ТЕКСТ:

======

Переводы из Руперта Брука и статью о поэте Саша Черный взял для первого выпуска «Граней». Для второго Набоков прислал из Кембриджа (где уже начался последний его учебный год) маленькую пьесу в стихах «Скитальцы». Он подписал ее анаграммой своего имени — Вивиан Калмбруд (имя как бы должно было свидетельствовать о склонности к спокойным раздумьям), но сообщил, что это перевод английской пьесы, написанной в конце XVIII века, точнее, в 1786 году. Позднее дотошный Эндрю Филд отыскал похожую английскую пьесу, написанную в том самом 1786 году Ричардом Камберлендом, но лукавый мистификатор Набоков, конечно, сказал своему первому биографу, что он и не слышал никогда ни про какого Камберленда.
Саша Черный наставил аккуратных птичек на полях набоковских стихов, и можно быть уверенным, что молодой поэт не отмахнулся от них с той же легкостью, как от замечаний Гессена. Стихи самого Черного настолько ему нравились, что, нам показалось, один глагол из поэмы Черного, напечатанной в том же выпуске «Граней», не раз сгодился поздней молодому прозаику («мреет»).
В августе в Петербурге умер Александр Блок. В одном из ближайших номеров «Руля» были напечатаны воспоминания В.Д. Набокова о Блоке, а также посвященные Блоку и его Прекрасной Даме стихи Вл. Сирина. Отец и сын дружно отвергали поэму «Двенадцать» и воздавали должное Певцу Прекрасной Дамы. В середине сентября на вечере памяти Блока в берлинском Союзе журналистов и писателей выступили оба Владимира Набокова, отец и сын. В первый и в последний раз они выступали вместе.
В октябре начались занятия в Кембридже. Здесь произошли некоторые перемены. Уехал, так и не осилив английского, Миша Калашников. Уехал и Никита Романов. Набоков еще больше сблизился с добрым, обязательным и милым Бобби де Кальри. Они даже занимались некоторое время вместе итальянским (который был для графа Роберта де Кальри не чужим языком). Но главные занятия у Набокова были все те же — стихи, чтение, словарь Даля, новая и древняя литература, зоология, бабочки, футбол, теннис. И, конечно, Светлана, на которой он намерен жениться…
К нему давно вернулась неистребимая набоковская радость жизни. Он пишет в эти дни матери, что настроение у него, как всегда, радужное и что душа его, проживи он и сто лет, всегда, наверно, будет ходить в коротких штанишках. Он посылает ей новые стихи — о радостях одиночества, о снежинке, о капле меда, о счастье ежедневного утреннего воскресения, о райской капле росы и алмазе ушедшего дня…
В суете этой полнокровной, насыщенной событиями жизни вряд ли кто обратил в те дни внимание на маленькое газетное сообщение о том, что какой-то безумец по фамилии Таборицкий, вооруженный лишь зонтиком, напал на Гучкова при выходе из вокзала на Ноллендорфплатц. А между тем судьба продолжала плести свой незримый узор…
В декабре Бобби предложил другу Набокову покататься на лыжах в Сент-Морице. Надо было убедить родителей в целесообразности этой дорогостоящей вылазки. В письме к матери Набоков сумел найти веские аргументы — он хочет снова увидеть снег и деревья, которые напомнят ему о России.

======

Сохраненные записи
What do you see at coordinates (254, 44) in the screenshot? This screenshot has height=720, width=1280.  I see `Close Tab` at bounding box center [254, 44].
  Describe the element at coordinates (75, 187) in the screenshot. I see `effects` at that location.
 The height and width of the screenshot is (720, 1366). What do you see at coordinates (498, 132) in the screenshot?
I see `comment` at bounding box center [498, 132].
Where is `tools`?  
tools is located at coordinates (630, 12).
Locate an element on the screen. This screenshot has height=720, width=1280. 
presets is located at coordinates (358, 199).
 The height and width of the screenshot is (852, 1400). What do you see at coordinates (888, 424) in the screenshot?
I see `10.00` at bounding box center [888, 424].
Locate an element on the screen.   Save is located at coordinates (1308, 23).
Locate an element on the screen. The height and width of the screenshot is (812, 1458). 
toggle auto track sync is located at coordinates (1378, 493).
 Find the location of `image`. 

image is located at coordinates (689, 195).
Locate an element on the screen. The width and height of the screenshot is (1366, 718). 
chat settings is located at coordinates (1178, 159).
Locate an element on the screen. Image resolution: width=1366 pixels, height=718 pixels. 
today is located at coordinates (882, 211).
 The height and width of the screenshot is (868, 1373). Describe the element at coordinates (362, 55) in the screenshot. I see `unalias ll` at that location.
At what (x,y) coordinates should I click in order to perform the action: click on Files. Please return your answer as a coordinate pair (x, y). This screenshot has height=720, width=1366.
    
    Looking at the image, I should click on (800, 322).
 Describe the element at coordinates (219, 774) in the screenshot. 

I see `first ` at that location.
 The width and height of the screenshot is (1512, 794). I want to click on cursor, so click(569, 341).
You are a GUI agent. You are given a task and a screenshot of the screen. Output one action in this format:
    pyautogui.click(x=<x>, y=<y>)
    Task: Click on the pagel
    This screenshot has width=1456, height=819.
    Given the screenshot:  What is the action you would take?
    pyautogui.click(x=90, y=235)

======

ЗАДАНИЕ 1:
Ответьте на вопросы по тексту о Набокове:
(a) Каким именем Набоков подписал пьесу «Скитальцы»?
(b) Когда и где умер Александр Блок?
(c) Где Бобби предложил Набокову покататься на лыжах?
ЗАДАНИЕ 2: Перечислите все главные занятия Набокова в Кембридже, названные в тексте о Набокове после слов «главные занятия у Набокова были все те же».
ЗАДАНИЕ 3:
Согласуются ли с текстом о Набокове следующие утверждения? Ответьте «да» или «нет» и приведите решающие слова текста.
(a) Миша Калашников уехал из Кембриджа.
(b) Набоков сказал Эндрю Филду, что знает пьесу Камберленда.
(c) Отец и сын Набоковы выступали вместе неоднократно.

ОТВЕТ 1:
(a) Вивиан Калмбруд.
(b) В августе, в Петербурге.
(c) В Сент-Морице.

ОТВЕТ 2: Стихи, чтение, словарь Даля, новая и древняя литература, зоология, бабочки, футбол, теннис.

ОТВЕТ 3:
(a) Да: «Уехал, так и не осилив английского, Миша Калашников».
(b) Нет: «сказал своему первому биографу, что он и не слышал никогда ни про какого Камберленда».
(c) Нет: «В первый и в последний раз они выступали вместе».